[Text]:

•••••

- Born: Virginia Lee Ray September 30, 1915 Pittsburgh, Pennsylvania, U.S.
- Died: January 31, 1960 (aged 44) Los Angeles, California, U.S.
- Occupation: actress
- Spouses: ; Budd Schulberg ​ ​(m. 1936; div. 1942)​ ; Peter Viertel ​ ​(m. 1943; div. 1959)​
- Children: 2

= Jigee Viertel =

American actress

Jigee Viertel (born Virginia Lee Ray; September 30, 1915 – January 31, 1960) was an actress in early Hollywood pictures and later the wife of screenwriters Budd Schulberg and Peter Viertel. She was active in early Hollywood socialist organizing and later in life was linked to the writers Ring Lardner, Jr. and Ernest Hemingway. She died from burns she suffered after inadvertently dropping a lit cigarette into the pocket of her flammable sleepwear.

==Biography==
Born Virginia Lee Ray in Pittsburgh, Pennsylvania. Her younger sister, Anne (later married to Melvin Frank), originally pronounced Virginia as Jigee. The family moved to Los Angeles, where Jigee became active in dance and theater and is credited with appearances in three early motion pictures: One in a Million (1936), Bottoms Up (1934) and Three Kids and a Queen (1935).

•••••

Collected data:
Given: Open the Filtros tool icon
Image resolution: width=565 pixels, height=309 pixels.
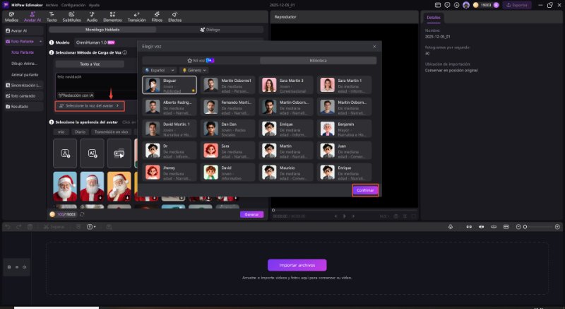Looking at the screenshot, I should 156,16.
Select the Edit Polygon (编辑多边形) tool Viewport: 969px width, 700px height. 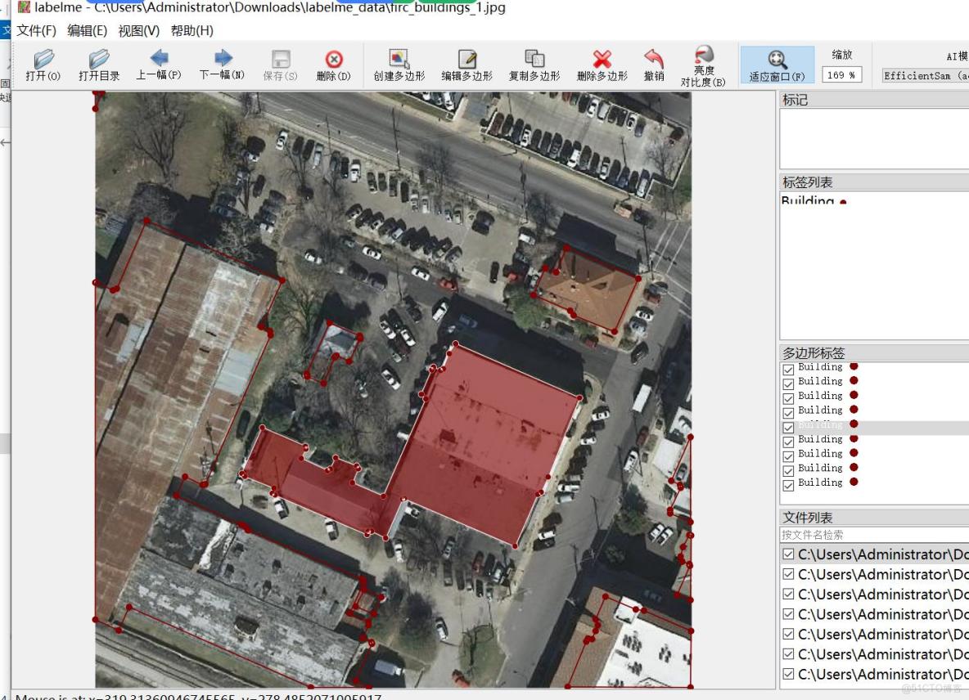pos(466,59)
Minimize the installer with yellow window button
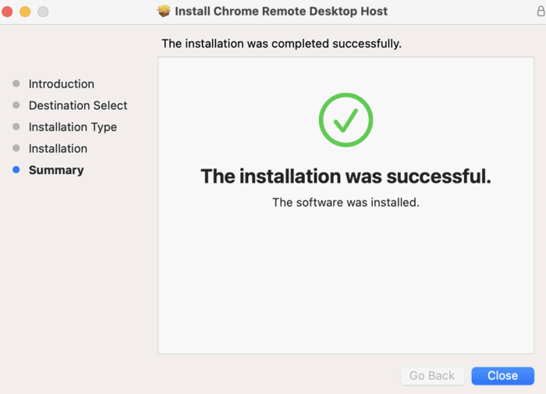The width and height of the screenshot is (546, 394). [25, 12]
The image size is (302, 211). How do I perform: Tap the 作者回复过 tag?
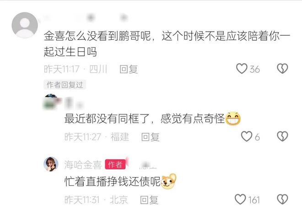pos(65,85)
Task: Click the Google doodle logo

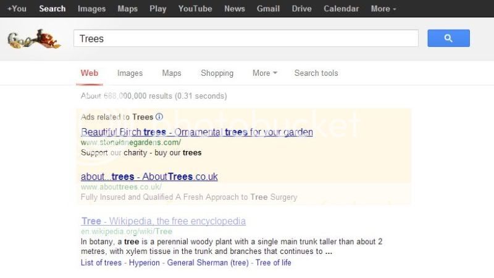Action: pos(34,39)
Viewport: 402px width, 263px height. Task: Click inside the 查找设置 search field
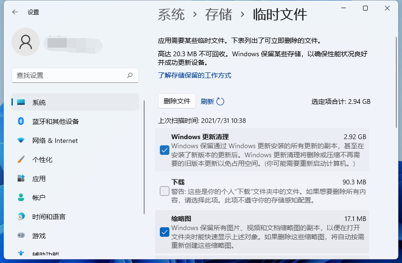pos(69,75)
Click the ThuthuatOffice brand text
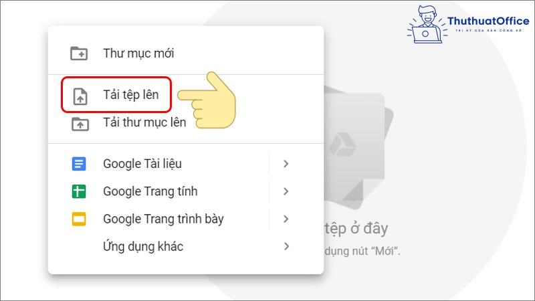Screen dimensions: 535x301 click(488, 21)
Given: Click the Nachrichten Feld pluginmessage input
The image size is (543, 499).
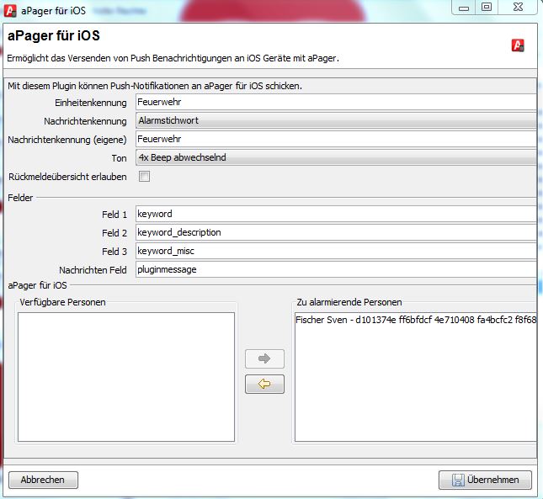Looking at the screenshot, I should pyautogui.click(x=335, y=269).
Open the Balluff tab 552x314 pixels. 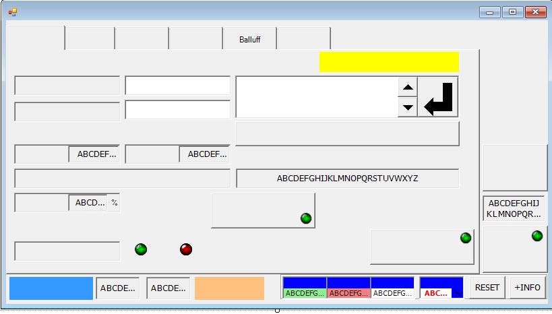(x=249, y=39)
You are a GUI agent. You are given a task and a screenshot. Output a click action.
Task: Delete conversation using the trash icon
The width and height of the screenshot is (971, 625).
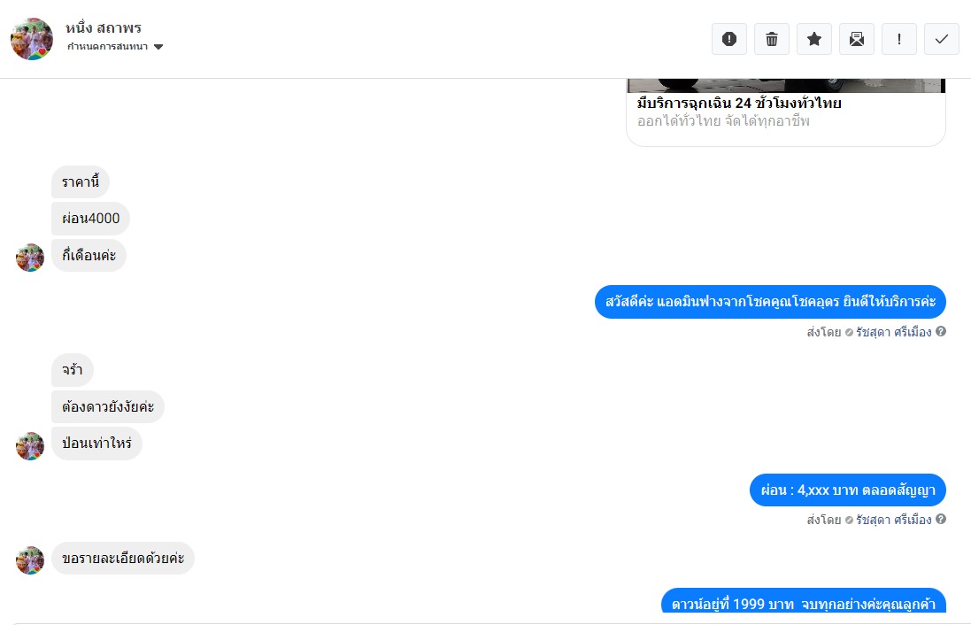[x=772, y=39]
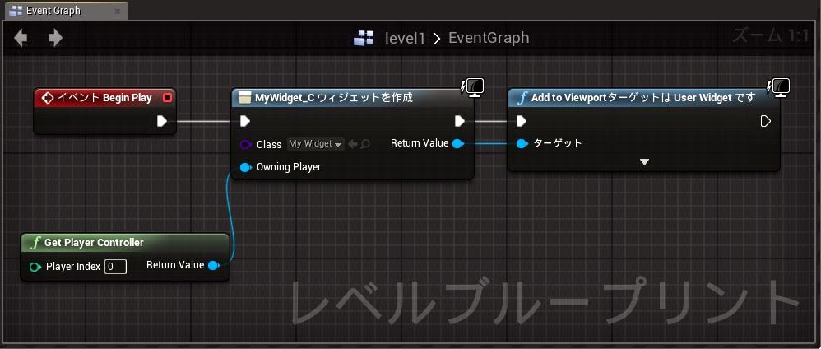Click the search icon beside Class dropdown
This screenshot has height=349, width=821.
click(365, 144)
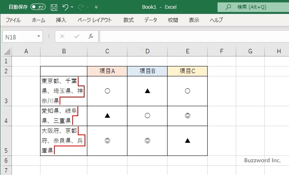The image size is (289, 175).
Task: Toggle the AutoSave (自動保存) switch
Action: pyautogui.click(x=38, y=7)
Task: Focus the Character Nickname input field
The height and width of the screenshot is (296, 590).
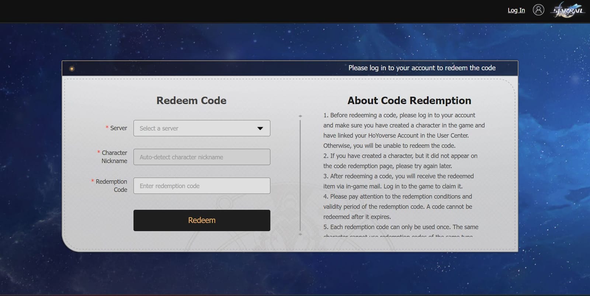Action: click(202, 157)
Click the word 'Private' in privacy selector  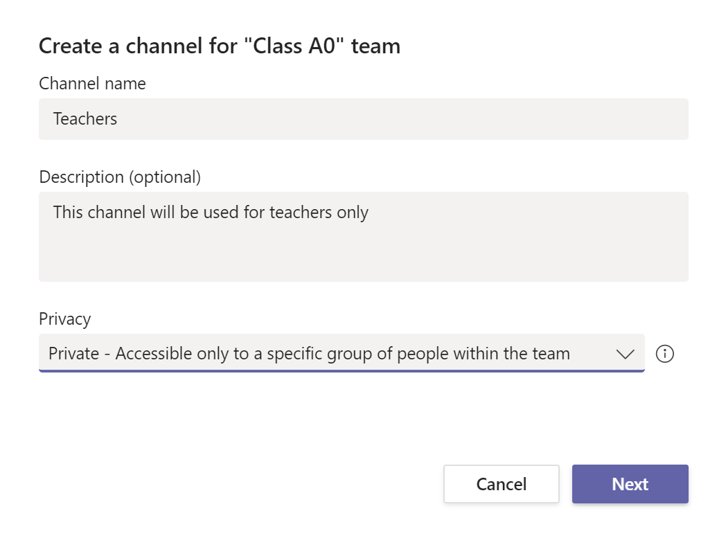(73, 354)
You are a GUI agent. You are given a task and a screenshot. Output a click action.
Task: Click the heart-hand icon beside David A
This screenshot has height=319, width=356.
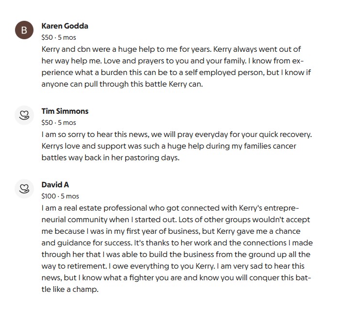coord(24,189)
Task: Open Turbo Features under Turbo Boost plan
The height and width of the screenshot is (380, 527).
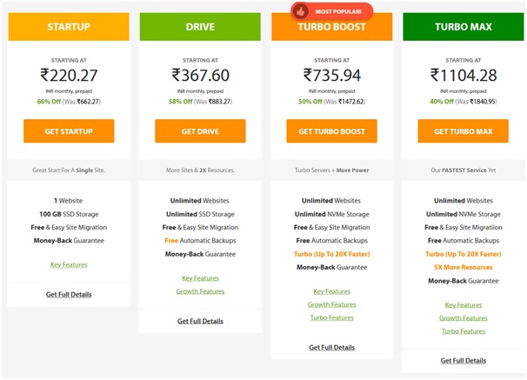Action: tap(331, 317)
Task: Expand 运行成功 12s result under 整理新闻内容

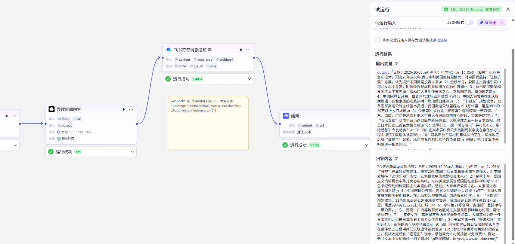Action: point(132,152)
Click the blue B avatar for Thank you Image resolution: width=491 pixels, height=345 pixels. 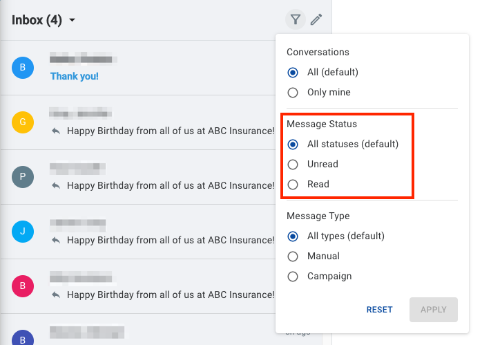[x=23, y=67]
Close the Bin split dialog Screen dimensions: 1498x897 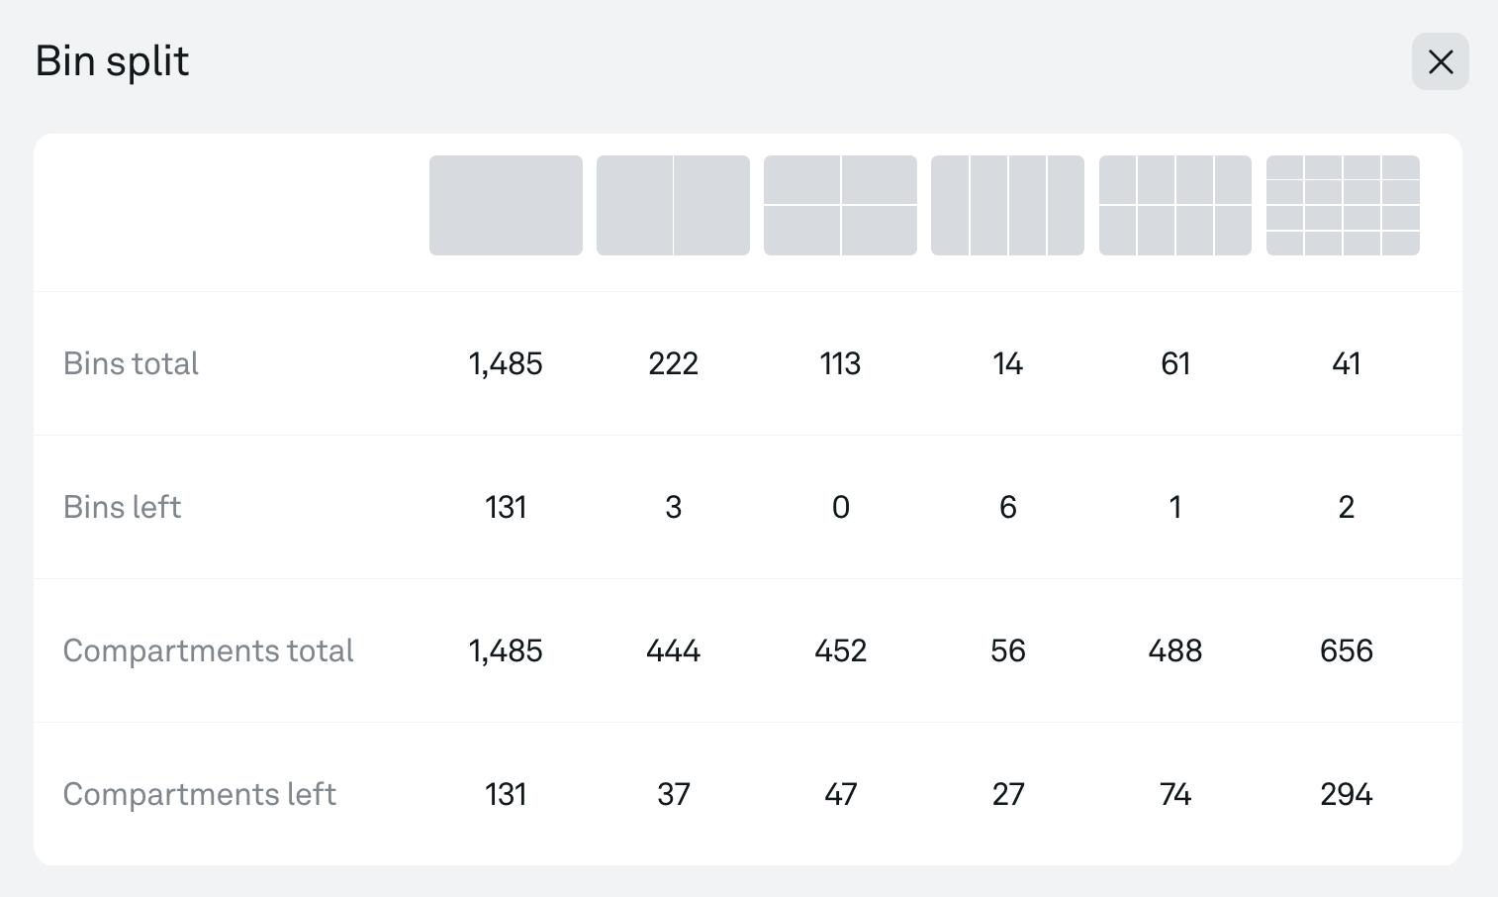(x=1440, y=61)
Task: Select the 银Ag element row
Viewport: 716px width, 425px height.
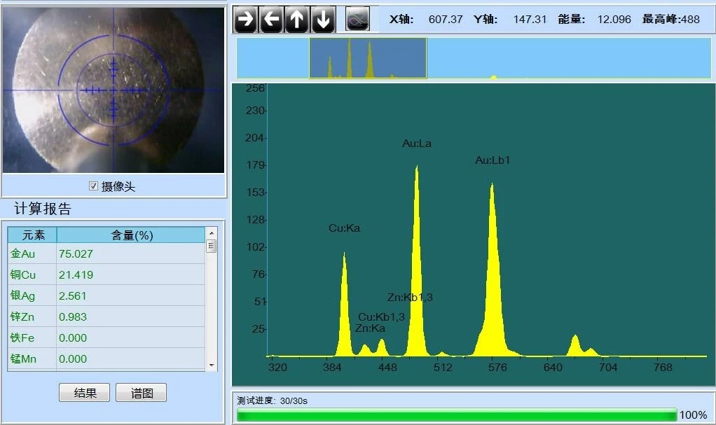Action: click(105, 295)
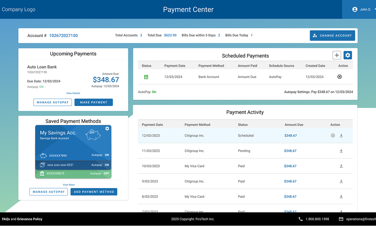Screen dimensions: 376x226
Task: Toggle Autopay ON for account XXXXXX7890
Action: (x=107, y=155)
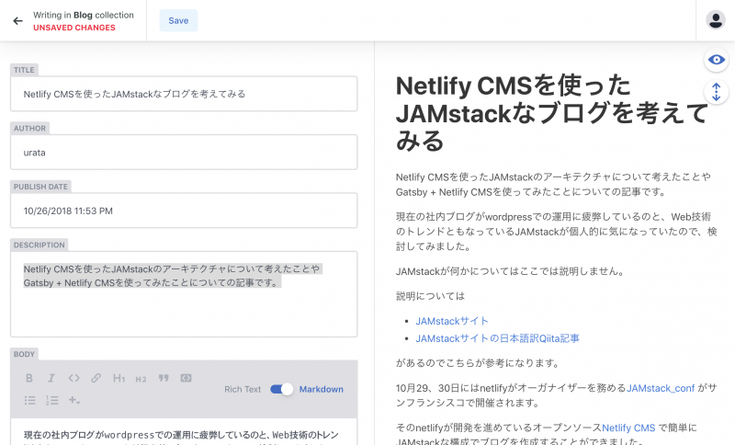Image resolution: width=735 pixels, height=445 pixels.
Task: Toggle bold formatting in body toolbar
Action: coord(29,378)
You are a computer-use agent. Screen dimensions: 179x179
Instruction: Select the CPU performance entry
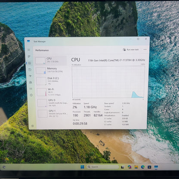coord(51,61)
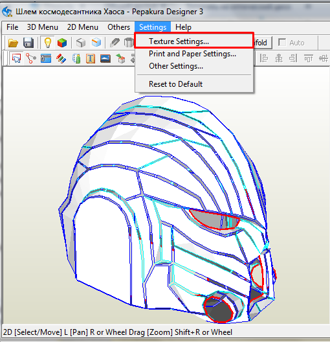The width and height of the screenshot is (330, 342).
Task: Enable the Auto checkbox
Action: pyautogui.click(x=282, y=43)
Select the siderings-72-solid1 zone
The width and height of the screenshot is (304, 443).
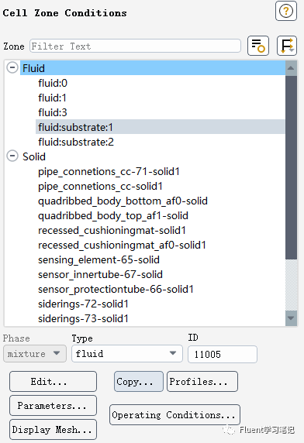pyautogui.click(x=83, y=304)
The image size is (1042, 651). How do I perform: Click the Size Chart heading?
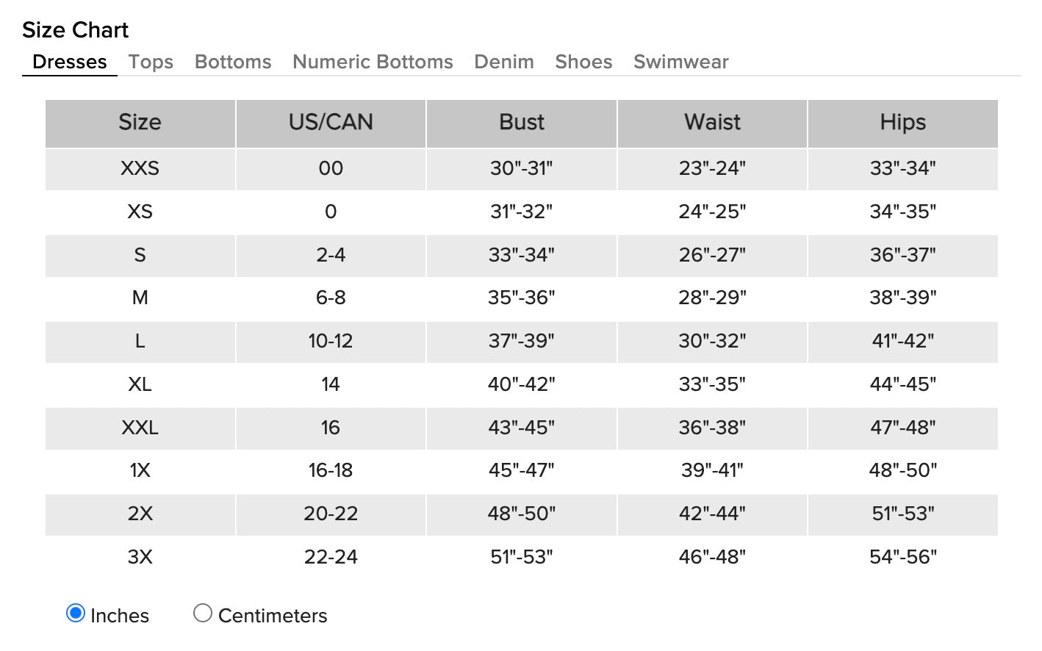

•••••

[Assignment A]:
List the motion pictures in which the Jigee Viertel biography credits her with appearances.
[Assignment B]:
Carry the Jigee Viertel biography forward from its last sentence, covering her two marriages and the rest of her life up to her death in 1960.

[Task output A]:
One in a Million (1936), Bottoms Up (1934), Three Kids and a Queen (1935)

[Task output B]:
She married Budd Schulberg on New Year's Eve 1936. They had one child, daughter Victoria, then divorced in 1943. She married Peter Viertel in 1943, and was pregnant with their daughter Christine when Peter left her to live with fashion model Bettina Graziani; they did not divorce until 1959. Reputedly dependent on alcohol and sleeping medication, Viertel woke one night in her Los Angeles home and while in the bathroom lit a cigarette that she then dropped inadvertently into the pocket of her dressing gown, causing her immolation. She died a month later on January 31, 1960, from the burns she suffered.